It's one of the most blatant examples of plagiarism I've ever seen.
It's arguably worse than simple wholesale lifting of css, since they've carefully and deliberately redrawn distinctive design elements, and lifted half the copy as well
And this is a medium-sized design company, in a developed country. And it got nominated for an award.
Sure, the design has evolved a bit since it started as a direct copy, and the design wasn't that original in the first place, but I'm baffled by people suggesting the similarities might have been accidental.
Um, did you know that "awards" in the software industry are a sort of marketing gray area where companies pay a lot for a submission to some "organization" who then hands out "awards" and "nomiations" that can be advertized on websites?
"Awards" in many industries are marketing grey areas. In this case, though, it's just yet another free css design gallery: the only notable thing being that kintek probably nominated themselves, knowing exactly where their original design came from...
> I put out a new product a couple of weeks ago. This new product has so far won 16 different awards and recommendations from software download sites. Some of them even emailed me messages of encouragement such as “Great job, we’re really impressed!”. I should be delighted at this recognition of the quality of my software, except that the ‘software’ doesn’t even run. This is hardly surprising when you consider that it is just a text file with the words “this program does nothing at all” repeated a few times and then renamed as an .exe. The PAD file that described the software contains the description “This program does nothing at all”.
That's pretty much the feeling I had... I would even say that it might be that kintek never heard of this guys, they just happened to have very similar idea that probably came from similar sources.
Looking at the code, it looks like the Infinum site is using a bootstrap base, but a fairly customized navbar, and that the kintek site is using something else... the structure of the markup is similar, but definitely different, as well as the difference in CSS classes.
Yes, there are similarities, but I have no reason to believe that one is a ripoff of another. They're both pretty bog-standard bootstrap-like marketing sites.
It may not seem like it is copied, but it definitely is. Take a look at the background image that gives that curved effect. They haven't just tried to recreate it, they've literally downloaded the same image and just used that.
If you hash both files on the original website and the new one, you'll see they both amount to: e6a486ac74a59aaa1abefec33de40c55
while it certainly looks like the second one did indeed rip off the first, i'd have to say there's nothing at all about the first one that looks even remotely interesting or innovative to me. looks like a run-of-the-mill $20 wordpress template.
━━━━━━━━━━━━━━━━━━━━━━━━━━━━━━
> Set tasks
(1) In the plagiarism discussion, how many awards and recommendations did the product that does nothing at all win?
(2) Transcribe the part of the plagiarism discussion that starts at "It's one of" and ends after "for an award.".
━━━━━━━━━━━━━━━━━━━━━━━━━━━━━━
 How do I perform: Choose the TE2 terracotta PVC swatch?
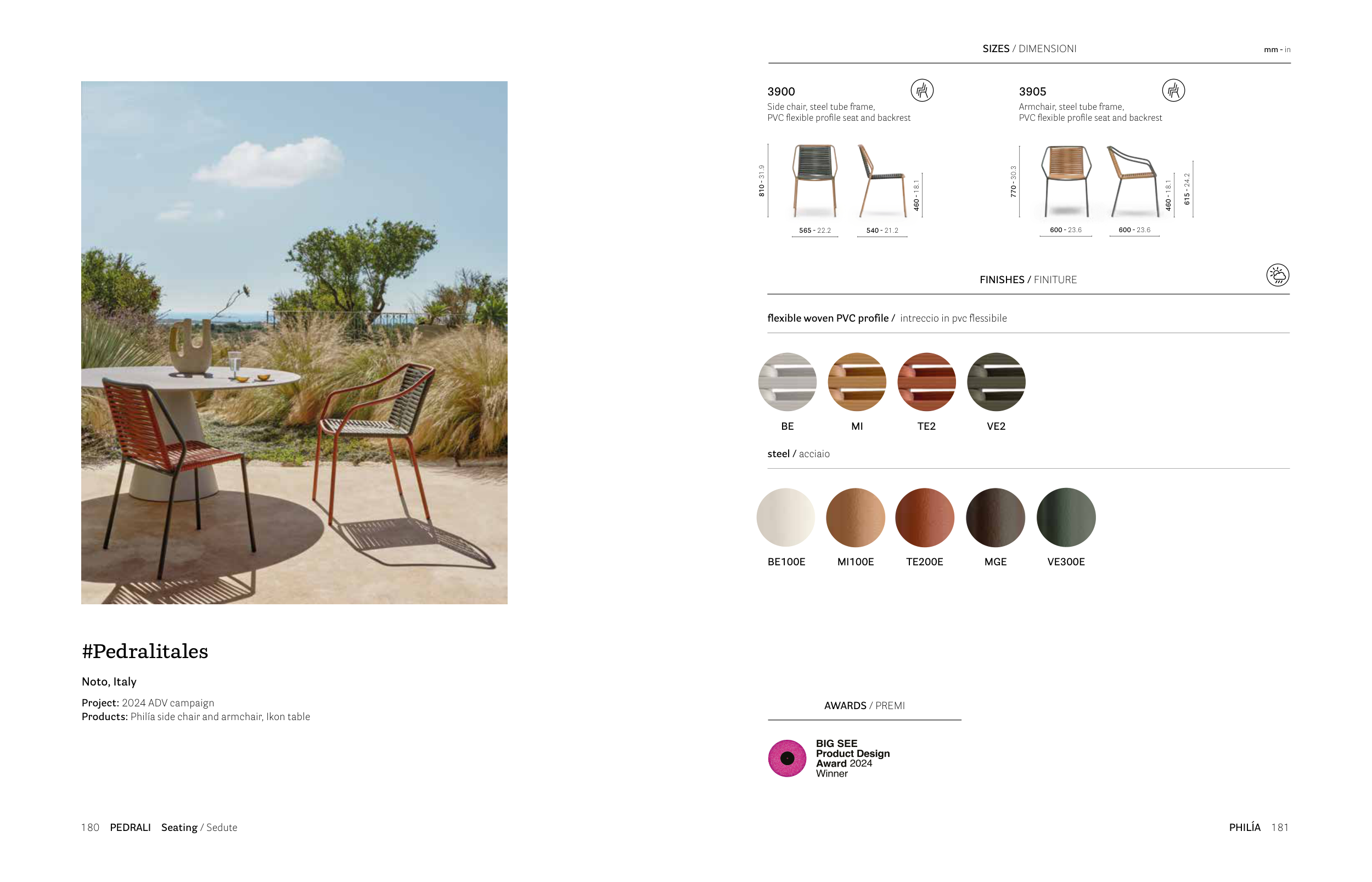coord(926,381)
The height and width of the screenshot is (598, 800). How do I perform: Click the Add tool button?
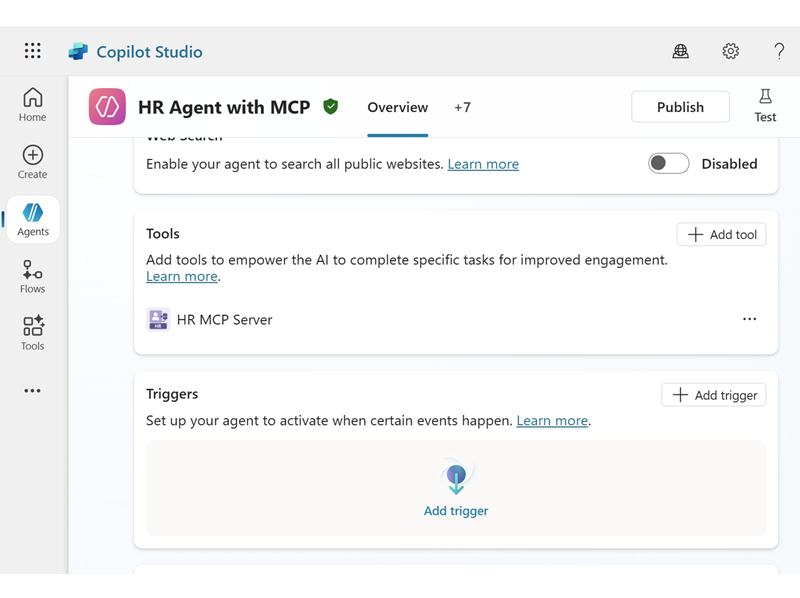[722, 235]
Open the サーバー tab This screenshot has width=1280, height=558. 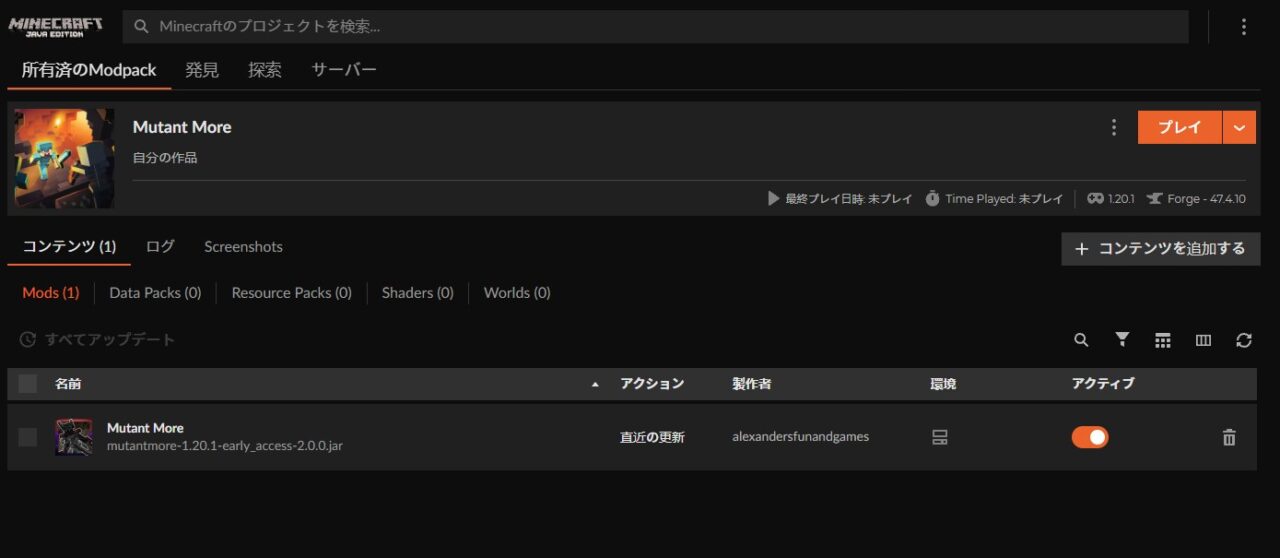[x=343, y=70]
━━━━━━━━━━━━━━━━━━━━━━━━━━━━━━
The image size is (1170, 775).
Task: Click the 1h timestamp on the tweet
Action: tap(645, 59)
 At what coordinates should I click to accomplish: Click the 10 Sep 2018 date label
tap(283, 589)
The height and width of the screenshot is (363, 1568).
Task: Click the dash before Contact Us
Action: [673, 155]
━━━━━━━━━━━━━━━━━━━━━━━━━━━━━━
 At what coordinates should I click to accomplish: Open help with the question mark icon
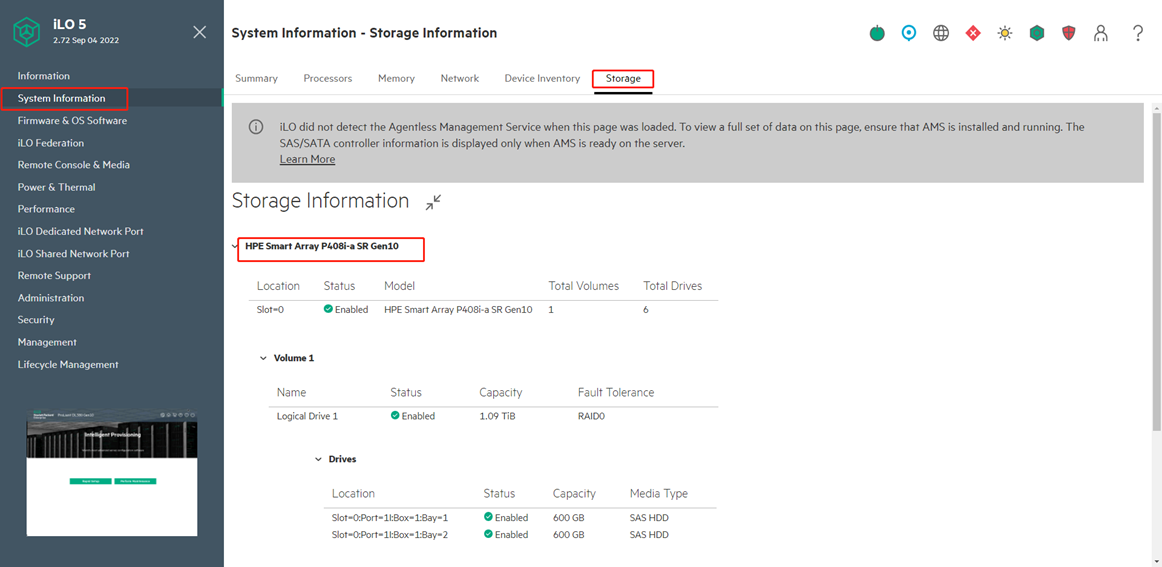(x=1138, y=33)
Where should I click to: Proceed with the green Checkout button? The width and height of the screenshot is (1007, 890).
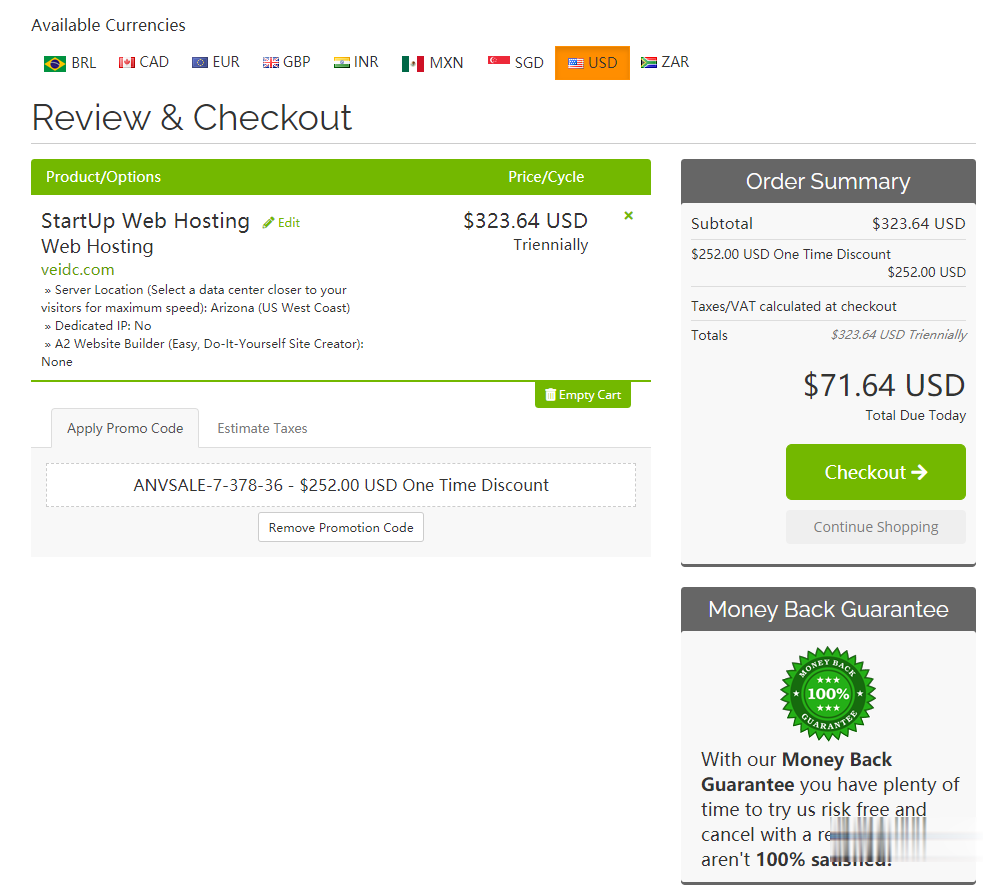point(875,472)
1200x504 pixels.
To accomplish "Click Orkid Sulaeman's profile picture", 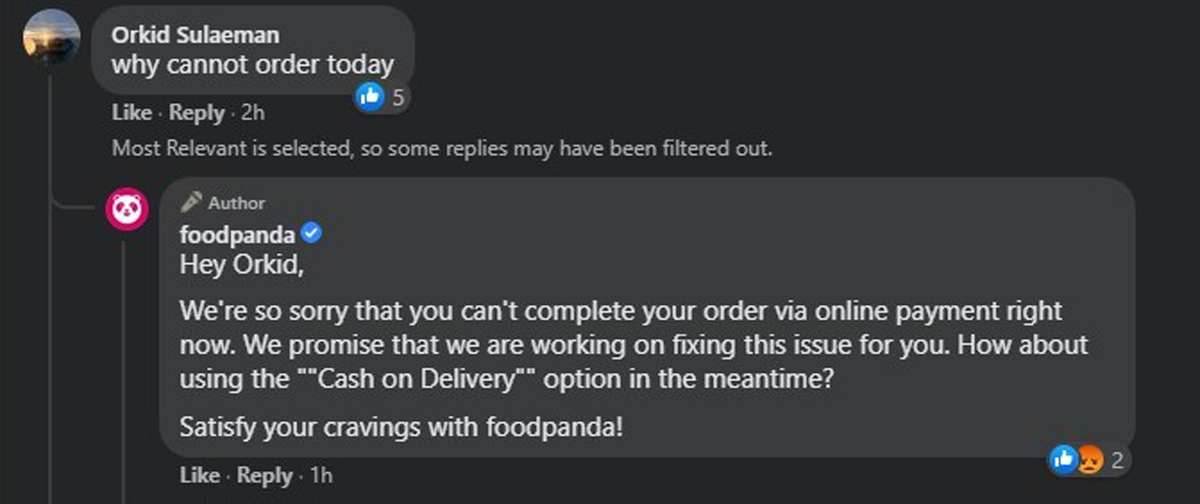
━━━━━━━━━━━━━━━━━━━━━━━━━━━━━━
> Answers to the exercise
(1) 16, from software download sites.

(2)
It's one of the most blatant examples of plagiarism I've ever seen.
It's arguably worse than simple wholesale lifting of css, since they've carefully and deliberately redrawn distinctive design elements, and lifted half the copy as well
And this is a medium-sized design company, in a developed country. And it got nominated for an award.